Saved entries:

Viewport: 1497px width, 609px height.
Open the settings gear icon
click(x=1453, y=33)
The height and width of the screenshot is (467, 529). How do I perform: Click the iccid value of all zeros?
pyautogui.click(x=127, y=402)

What this task involves: Copy out each entry above with no deviation.

Task response:
Viewport: 1497px width, 609px height.
Open the settings gear icon
click(x=1453, y=33)
The height and width of the screenshot is (467, 529). How do I perform: Click the iccid value of all zeros?
pyautogui.click(x=127, y=402)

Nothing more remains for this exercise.